Silicate cements. Domestic industry produces Silicia and Silitsin-2. Foreign analogues: Silicap, Alumodent, Fritex. The main ingredient of the powder is silicon oxide. Liquid silicate cement is an aqueous solution of phosphoric acid, additionally containing zinc, aluminum and magnesium phosphates. The introduction of fluoride compounds into silicate cement gives it anti-caries properties and reduces the likelihood of developing secondary caries.
Rp.: Silicin-2 50.0
D.S. For permanent fillings
The filling mass is prepared by mixing the powder and liquid on a smooth glass plate with a plastic spatula. The optimal ratio of powder to liquid varies for different brands from 1.25 to 1.55 g of powder per 0.4 ml of liquid. When mixing, add the powder to the liquid in large portions. Immediately administer half the dose of powder,
Then in 2-3 portions - the remaining amount. The setting time of the cement paste is up to 1 minute.
Silicate cements have a significant toxic effect on the dental pulp, have weak adhesion and insufficient mechanical strength (fragile), therefore they are used for filling carious cavities of classes I and III. An insulating pad must be applied.
^ Silicophosphate cements. In terms of its physicochemical properties, silicophosphate cement occupies an intermediate position between phosphate and silicate cement. Silicophosphate cement has better adhesion than silicate cement; its toxic properties are less pronounced. Used for filling cavities of classes I and III. When treating medium and deep caries, silylont is used with an insulating pad.
The industry produces silicophosphate cements: silidont and silidont-2. Foreign analogues of silicophosphate cement: Aristos, Lumicon, Fluoro-Thin.
^ Glass monomer cements They are a powder-liquid system. The powder consists of aluminosilicate glass with a certain ratio of silicon, aluminum and fluorine. Liquid - most often 50 % polyacrylic acid solution. Glass monomer cements mixed with water are also produced; in this case, distilled water is used as a liquid for cement.
Glass monomer cements are harmless to tooth tissue and do not irritate the pulp. During the curing process of the material, free carboxyl groups are formed that can bind to calcium in the hard tissues of the tooth, resulting in high adhesion of the material.

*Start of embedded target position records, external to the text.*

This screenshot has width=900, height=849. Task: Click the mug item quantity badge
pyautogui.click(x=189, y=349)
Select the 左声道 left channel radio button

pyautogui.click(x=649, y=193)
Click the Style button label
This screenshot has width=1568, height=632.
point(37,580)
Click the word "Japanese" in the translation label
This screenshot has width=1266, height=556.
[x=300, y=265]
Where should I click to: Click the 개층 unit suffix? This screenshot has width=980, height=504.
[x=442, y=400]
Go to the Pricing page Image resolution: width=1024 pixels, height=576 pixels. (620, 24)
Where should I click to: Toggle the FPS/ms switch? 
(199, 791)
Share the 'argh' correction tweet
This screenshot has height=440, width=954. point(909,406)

Fluorides, which are part of glass ionomer cements, ensure the flow of fluoride into the hard tissues of the tooth adjacent to the filling, providing an anti-carious effect.
Glass monomer cements are highly sensitive to acids. This property is used to improve the bond between the composite and the gasket.
Glass ionomer cement, for which it is acid etched.
Glass ionomer cement is mixed on special paper plates for 30-40 s. The curing time of the material is on average 3 minutes.
Glass ionomers come in chemical, light and combined curing.
Depending on the purpose, glass monomer cements are divided into the following groups.
L For filling carious cavities of classes I, III and V, wedge-shaped defects and enamel erosions - “Jonofil”, “Aqua lonofil”, “Chem Fil Superior”, “Chem Flex”, “Chelon Fil”, “Glasionomer”, “Legend” , "Ketas Fil", "Ketac-Molar", "Legend Silver", "Fuji II", "Fuji HLC", "Fuji IX GP", "Argion Molar", "Jonofil Molar".
For filling all classes of caries
cavities of baby teeth and fissure sealing
permanent teeth - “lonofil”, “Aqua lonofil”, “Ar
gion", "Ionobond", "lonoseal", etc.
A For applying insulating pads and creating bases for restoration - “Fuji-I”, “Argion”, “Aqua Ionobond”, “Base Line”, “Ionobond”, “lonoseal”, “Chem Rex”, “Lining Cement”.
A For fixation of pins and orthopedic structures - “OrthofixS”, “lonofil”, “Fuji-1”, “Fuji Plus”, “Aqua Meron”, “Metop”, “Aqua Cem”, “Aqua lonofil”, “Ionofix”.
For filling root canals - “Student”, “Ketac-Endo”.
When working with glass ionomer cements, the following rules should be strictly observed:
correct ratio of liquid and powder;
Close the bottle with the powder tightly with a lid, as it is very hygroscopic;
Before taking the required amount of powder with a measuring spoon, shake the bottle well to loosen the powder; as it tends to compact;
avoid contact with eugenol-containing drugs;
strictly observe the powder-liquid ratio, since its violation can cause a decrease in the strength of the filling and an increase in its solubility in oral fluid;
After applying a glass ionomer filling, cover it with a special Final Varnish varnish, which protects the filling from exposure to oral fluid during the curing process and improves the quality of the filling.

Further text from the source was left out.